November 4, 2015 at 9:13 am
Hi,
We have a SQL 2014 active passive cluster with 5 instances. When the cluster was installed one of the nodes was a virtual machine. As we started to have problems and this is not a Microsoft supported configuration we decided to replace the virtual node with a phyiscal one. On 3 of these 5 instances we configured static ports (1433 TCP) this was required for applications and firewall implementation. Now with the physical node joined to the cluster we have issues with these three instances. Whenever one of these instances is moved to the passive node the server authentication is changed from mixed to windows only. I'm no SQL expert at all but to me it looks like the configuration of the instances are not replicated to the passive node? I found some similar problems on the net but these are mostly under sql 2008. Any ideas how to solve this are welcome.

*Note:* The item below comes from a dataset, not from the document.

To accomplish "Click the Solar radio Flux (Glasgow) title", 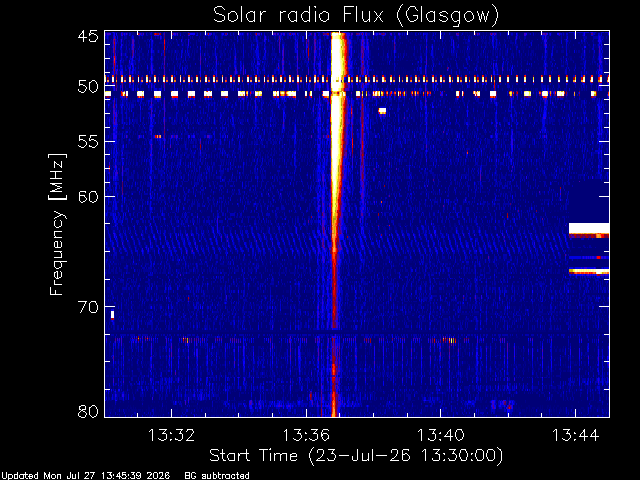I will pos(356,16).
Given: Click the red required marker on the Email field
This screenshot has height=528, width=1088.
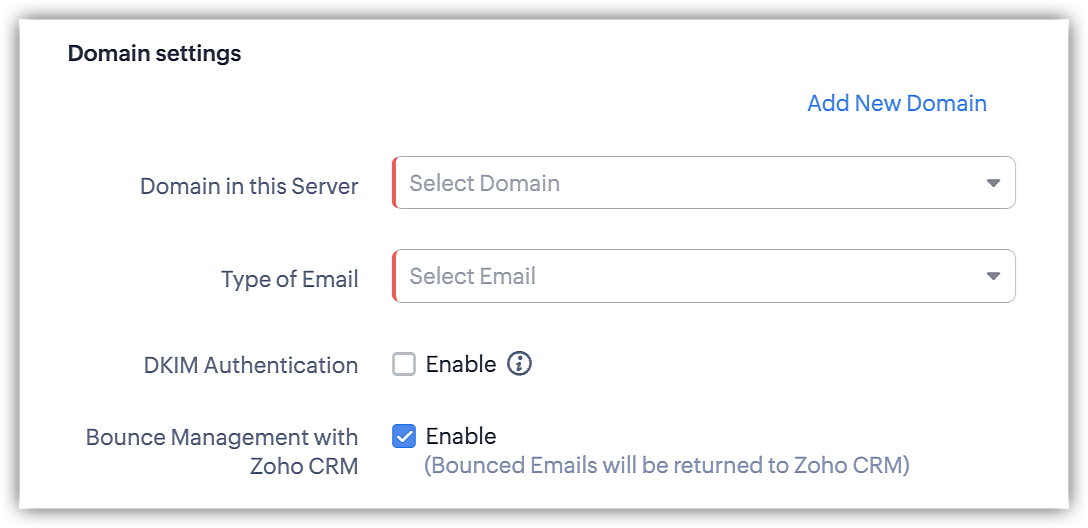Looking at the screenshot, I should point(395,276).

November 4, 2015 at 4:31 pm
744 (11/4/2015)
Hi,We have a SQL 2014 active passive cluster with 5 instances. When the cluster was installed one of the nodes was a virtual machine. As we started to have problems and this is not a Microsoft supported configuration we decided to replace the virtual node with a phyiscal one. On 3 of these 5 instances we configured static ports (1433 TCP) this was required for applications and firewall implementation. Now with the physical node joined to the cluster we have issues with these three instances. Whenever one of these instances is moved to the passive node the server authentication is changed from mixed to windows only. I'm no SQL expert at all but to me it looks like the configuration of the instances are not replicated to the passive node? I found some similar problems on the net but these are mostly under sql 2008. Any ideas how to solve this are welcome.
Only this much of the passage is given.